Mart managers from around the country have told Agriland of feedlot buyers polling one another into prices “north of €2.50/kg liveweight” in an effort to fill out loads of suitable, in-spec Angus stock as factories struggle to fill contracts for Angus beef.
For example, a mart in the southern part of the country witnessed an exceptional trade for Angus heifers and steers last week with an Angus bullock weighing 728kg selling for €1,850 or €2.54/kg.
A grouping of three Angus beef heifers in the same town weighing 572kg sold at €1,480/head or €2.59/kg.
Assuming the bullock mentioned (above) killed out at 50% of its mart weight, it would leave the buyer with a carcass weight of 364kg.
Without making any allowances for transport or mart fees, this bullock would have to come into €5.08/kg to break even on its mart price.

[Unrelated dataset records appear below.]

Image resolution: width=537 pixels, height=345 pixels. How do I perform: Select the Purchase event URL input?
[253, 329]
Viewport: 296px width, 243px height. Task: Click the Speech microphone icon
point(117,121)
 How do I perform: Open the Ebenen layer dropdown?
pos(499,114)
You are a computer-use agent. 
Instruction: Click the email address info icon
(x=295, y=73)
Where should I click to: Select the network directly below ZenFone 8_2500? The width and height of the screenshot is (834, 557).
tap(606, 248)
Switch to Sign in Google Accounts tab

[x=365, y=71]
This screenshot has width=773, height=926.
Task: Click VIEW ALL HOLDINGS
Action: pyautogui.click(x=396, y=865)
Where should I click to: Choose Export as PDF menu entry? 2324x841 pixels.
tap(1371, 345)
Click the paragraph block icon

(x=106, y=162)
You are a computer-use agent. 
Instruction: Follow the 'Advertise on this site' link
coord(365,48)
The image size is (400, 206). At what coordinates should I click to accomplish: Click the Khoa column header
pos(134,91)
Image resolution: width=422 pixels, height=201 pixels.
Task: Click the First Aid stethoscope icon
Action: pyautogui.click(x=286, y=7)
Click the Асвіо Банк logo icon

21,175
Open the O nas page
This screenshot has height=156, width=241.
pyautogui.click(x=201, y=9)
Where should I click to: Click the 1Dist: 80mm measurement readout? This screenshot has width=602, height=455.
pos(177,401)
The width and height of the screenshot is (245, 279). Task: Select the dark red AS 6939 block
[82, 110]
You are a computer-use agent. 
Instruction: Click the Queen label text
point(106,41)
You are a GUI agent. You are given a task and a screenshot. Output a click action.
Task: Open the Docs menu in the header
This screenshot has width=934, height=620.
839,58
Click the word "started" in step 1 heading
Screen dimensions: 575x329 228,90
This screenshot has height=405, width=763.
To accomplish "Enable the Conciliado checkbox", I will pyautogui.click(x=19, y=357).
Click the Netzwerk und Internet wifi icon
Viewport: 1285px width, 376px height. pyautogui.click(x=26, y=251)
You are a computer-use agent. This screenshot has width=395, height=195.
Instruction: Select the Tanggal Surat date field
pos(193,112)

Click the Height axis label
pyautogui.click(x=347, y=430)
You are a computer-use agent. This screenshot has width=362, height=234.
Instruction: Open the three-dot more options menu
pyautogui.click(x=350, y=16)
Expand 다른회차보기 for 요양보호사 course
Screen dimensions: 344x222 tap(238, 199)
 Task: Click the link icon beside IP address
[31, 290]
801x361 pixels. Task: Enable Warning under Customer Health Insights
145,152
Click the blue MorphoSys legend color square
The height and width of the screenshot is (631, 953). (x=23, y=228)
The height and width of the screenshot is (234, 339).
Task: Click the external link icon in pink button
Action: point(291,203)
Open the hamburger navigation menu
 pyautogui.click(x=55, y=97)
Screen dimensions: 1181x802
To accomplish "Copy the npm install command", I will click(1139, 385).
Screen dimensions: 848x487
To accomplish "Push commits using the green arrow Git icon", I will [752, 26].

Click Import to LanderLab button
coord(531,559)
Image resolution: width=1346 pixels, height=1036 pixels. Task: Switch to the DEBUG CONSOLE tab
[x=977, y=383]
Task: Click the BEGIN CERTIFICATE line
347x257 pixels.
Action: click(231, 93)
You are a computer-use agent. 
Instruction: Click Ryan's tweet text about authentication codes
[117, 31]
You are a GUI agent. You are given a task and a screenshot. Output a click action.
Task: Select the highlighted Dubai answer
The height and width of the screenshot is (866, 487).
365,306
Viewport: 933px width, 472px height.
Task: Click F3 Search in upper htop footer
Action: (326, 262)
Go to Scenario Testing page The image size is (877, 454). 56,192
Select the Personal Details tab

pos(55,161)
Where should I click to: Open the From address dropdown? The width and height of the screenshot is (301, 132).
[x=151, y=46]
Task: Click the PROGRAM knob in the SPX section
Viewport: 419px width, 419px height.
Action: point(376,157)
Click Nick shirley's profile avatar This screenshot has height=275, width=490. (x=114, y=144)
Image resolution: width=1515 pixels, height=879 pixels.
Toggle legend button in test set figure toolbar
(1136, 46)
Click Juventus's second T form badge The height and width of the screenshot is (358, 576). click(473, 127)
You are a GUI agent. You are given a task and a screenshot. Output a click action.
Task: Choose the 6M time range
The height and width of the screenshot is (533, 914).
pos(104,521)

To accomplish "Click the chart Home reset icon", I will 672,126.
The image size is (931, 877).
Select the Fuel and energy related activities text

Other trends with angus cattle
Another trend observed currently in the Angus trade is farmers who have over-fit cattle (namely heifers) that would be grading a 4+ or a 5 in flesh in the factory, are opting to show these beef cattle at the mart, rather than face the penalties in the factory for over-fat cattle.
However, it is important to note that prices of €2.50/kg and above are not freely on offer at marts – as of yet – and are only witnessed on occasional lots of cattle.
Currently, the general run-of-the-mill O-grading, dairy bred Angus heifers and steers are trading at anywhere from €2.20/kg to €2.40/kg liveweight, with more on offer for better grading cattle.
This week, the general run of factory quotes is a base price of approximately €4.25/kg for steers and €4.30/kg for heifers, with a 20c/kg quality assurance (QA) bonus and a further 20c/kg Angus bonus – once the cattle are in-spec.
One mart told Agriland of a farmer giving as high as €2.78/kg last week for Angus store cattle and noted that many pundits of the cattle trade are now remarking “Angus is the new Charolais”.